Mesela; eğlenme, intikam, kötülük yapma isteği listeyi uzatmak mümkün. Bunların hepsi kişinin içsel dürtüleri tarafından tetiklenir.
Korktuğumuz için yalan söyleriz, başımızdan savmak için yalan söyleriz, köşeye sıkıştığımızı hissettiğimizde yalan söyleriz.
Yalan söylemek ve doğruyu söylememek arasında çok ince bir çizgi var.

Doğru söylediğimizde doğacak sonuçların etkileri, karşılayabileceğimiz kadar hafif değildir.
Şuna yürekten inanıyorum; doğru olanı kabul ettiğimizde kendimizle ilgili eksik bir yönümüzün açığa çıkacak olması, yalanı savunma mekanizması olarak kullanmamıza neden olabilir. Yalanın olduğu, yaşandığı bir dünyada kendin olarak kalmak, yalan söylememek gerçekten zor lakin imkânsız değil, bunların da bir bedeli var. Doğru olduğunda ve eyleme geçirdiğinde önünde zorlu bir süreç başlar, kendinden çok yalan söyleyen insanlarla mücadele edersin, yalanın doğurduğu sonuçlar seninde yaşamını dolaylı etkiler.

Doğru olmak o kadar da basit bir tercih değildir. Doğru söylediğimiz de doğacak sonuçların etkileri, karşılayabileceğimiz kadar hafif de değildir.
Doğru olmak her durumda ve olay karşısında olanı olduğu gibi ifşa etmek sorumluluğunu gerektirir. Doğru oldukça, doğruları savundukça toplumda her zaman güvenilir ve istenen insan olman, yalan söyleyen için seni potansiyel tehlike yapar. Sen onun için bir engelsin ve yok edilmen gerekir o ne kadar yalansa senin o kadar doğru olman onu yolundan alı koyabilir. Doğru olmak emek ister, sabır ister.

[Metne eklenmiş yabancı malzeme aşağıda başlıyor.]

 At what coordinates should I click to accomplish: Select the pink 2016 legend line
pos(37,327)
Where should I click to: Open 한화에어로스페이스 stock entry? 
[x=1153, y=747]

İnsanlaşmak, derinliğine aydınlanmak demektir, yalan ise kolaydır emek istemez, sabır istemez hep yolları kısa, kolaydır, zayıf ve mağdur insanların acılarından faydalanmaya açıktır, yüzsüzdür, erdemli olmadığı içinde her yol onun için mubahtır.
Bazen uğranılan haksızlıklar sonucu birikmiş öfke de yalanın nedeni olabilir. Bazen de yalana neden olan zihin karışıklığıdır.
İkili ilişkilerde sık sık yalan söyleniyor olmasının nedeni genellikle çıkarlar için kullanılan en doğru yöntemin yalan olduğunu tecrübe etmiş olmakla birlikte en kolay yol olduğu için maalesef en sıkta başvurulan iletişim tarzı olmuştur. Söyle kurtul, ne kadar basit değil mi! ?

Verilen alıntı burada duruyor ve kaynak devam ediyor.